By Caroline Scott-Thomas , 08-Apr-2010

Consumers are moving beyond the terms ‘organic’ and ‘natural’ toward broader expectations of minimal processing and general healthfulness, according to a new report from The Hartman Group.

There has been increasing skepticism about foods labeled as natural, and increasing confusion about what natural really means. Currently, the term is not regulated, although the US Department of Agriculture (USDA) said recently that it is considering establishing a definition. Organic foods on the other hand, must adhere to well-defined certification standards set by the USDA. But market researchers at The Hartman Group claim that consumers are now looking beyond these categories.

Senior associate at The Hartman Group David Wright told FoodNavigator-USA.com: “It’s safe to say that organic and natural are both really loaded terms for consumers. They have a lot to say about those terms, but they have a lot to say about other, related terms.”

Related terms could include local, whole, fresh, safe, or nothing artificial, the market research organization said in its new report, Beyond Organic & Natural 2010.

“What we have seen consumers doing is making more considered choices,” Wright said, explaining that even though natural may not have an official definition, consumers have their own idea about what they seek in a natural product.

“Organic is about agriculture and the story of production but natural is about what happens after production,” he said.

The ‘after production’ part of the equation could cover minimal processing, fewer ingredients, or fewer artificial ingredients. And the whole gamut of messaging that includes, but goes beyond, these ideas is a concept that The Hartman Group sums up by the term ‘clean’.

“Everything seems to be coalescing around this notion of ‘clean’,” Wright said.

‘Clean’ encompasses a wide variety of attributes around sustainability, healthfulness, and safety – as well as the expectations that consumers have of natural foods, such as no artificial ingredients.

Natural disappointment

Wright said that part of the problem with foods labeled as natural is that they do not always live up to consumers’ expectations.

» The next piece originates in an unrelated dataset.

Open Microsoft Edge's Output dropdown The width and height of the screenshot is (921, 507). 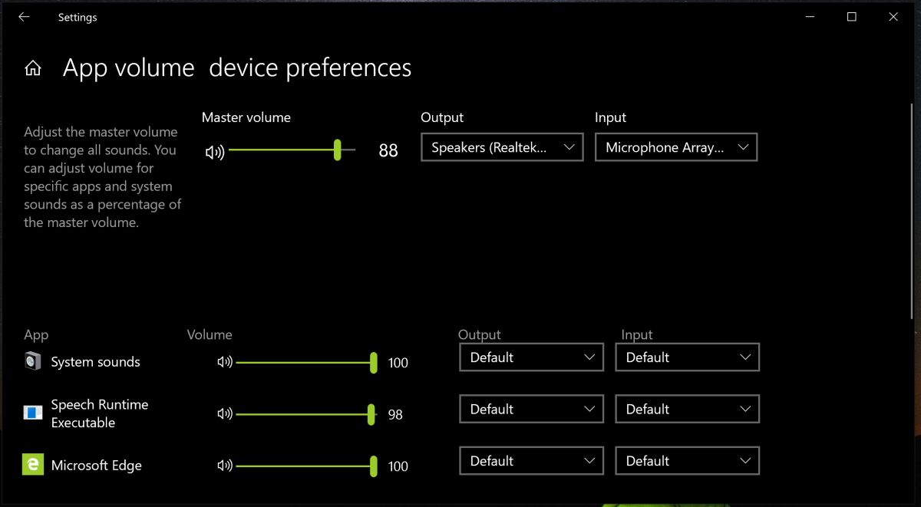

“A lot of consumers can end up disappointed when they look at the ingredient list…To consumers [natural] has been so overused from a marketing standpoint.”

Nevertheless, food manufacturers continue to launch natural foods and drinks, and it is now the leading label claim on new products, according to market research organization Mintel, featuring on 23 percent of new products launched globally last year.

Wright argues that for consumers to see this claim as credible there are a number of criteria that food manufacturers need to bear in mind.

“We have really nailed down what consumers are hoping for,” he said. “…What we are seeing is that there are very specific messages that they want to see. If it’s organic they want to see the story of production. For natural, it’s a short ingredient list and again, the story of production. There is a narrative they expect. Natural Cheetos, for example, short circuits.”

As for organics, The Hartman Group has been tracking consumers’ attitudes towards the sector for more than a decade, and is among several market research groups to have noticed that growth has flattened.

“Core organic consumers have been moving beyond organics to other products that also represent high quality,” Wright said.

However, he said that there is a much larger group of consumers who buy organic at least occasionally, and added that the fact the sector has not shrunk, even during recession, makes it “an impressive market”.